The distances on totally geodesic submanifold and manifold.

Question

There is a conlusion that the distances on a totally geodesic submanifold $M^{n} \subseteq N^{n+p}$ are the same with the distances on $N^{n+p}$(if we need we can add completeness). But I do not know how to prove it(Seems to be obvious)? Is there any proof or references about the question?

Answer 1

As I mentioned in a comment above, this is not true as stated.

Perhaps the simplest counterexample is the following. Let $N = S^1\times S^1$ be a flat torus, with each circle factor of total length $1$. Envisioning this as square with sides identified, it is easy to see that it has diameter $\frac{\sqrt{2}}{2}$.
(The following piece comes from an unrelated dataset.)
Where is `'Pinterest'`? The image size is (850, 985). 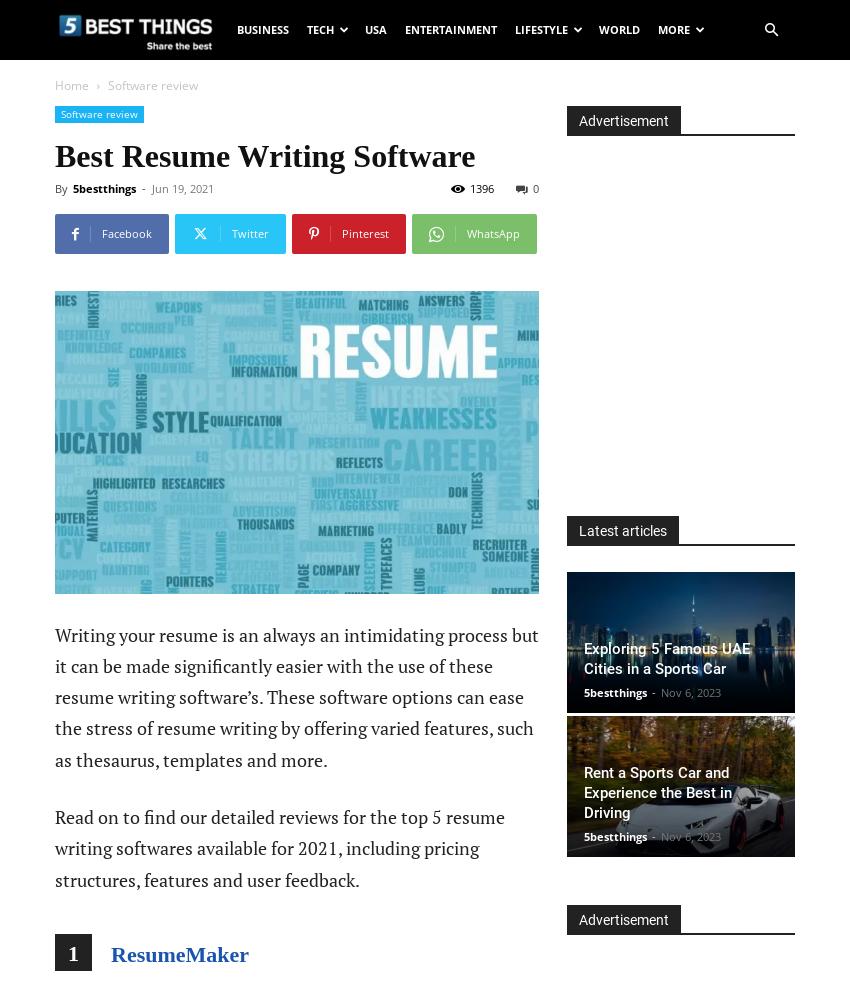
'Pinterest' is located at coordinates (364, 232).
Now, for $k\in \mathbb{Z}$, consider the geodesic $\gamma_k:[0,1]\rightarrow N$ with $\gamma_k(t) = (t, kt)$. Then $\|\gamma'(t)\| = \sqrt{1+k^2}$. By inspecting the first coordinate, it is clear that $\gamma_k$ is injective, except that $\gamma_k(0) = \gamma_k(1)$. In particular, the length of $\gamma_k$ is $\sqrt{1+k^2}$.

Take $N$ to be the image of $\gamma_k$, which is a totally geodesic submanifold of $M$. From the calcuation in the previous paragraph, we see that $d_N(\gamma_k(0),\gamma_k(1/2)) = \frac{\sqrt{1+k^2}}{2}$. For $|k| > 2$, it now follows that $d_N(\gamma_k(0),\gamma_k(1/2)) > d_M(\gamma_k(0), \gamma_k(1/2)).$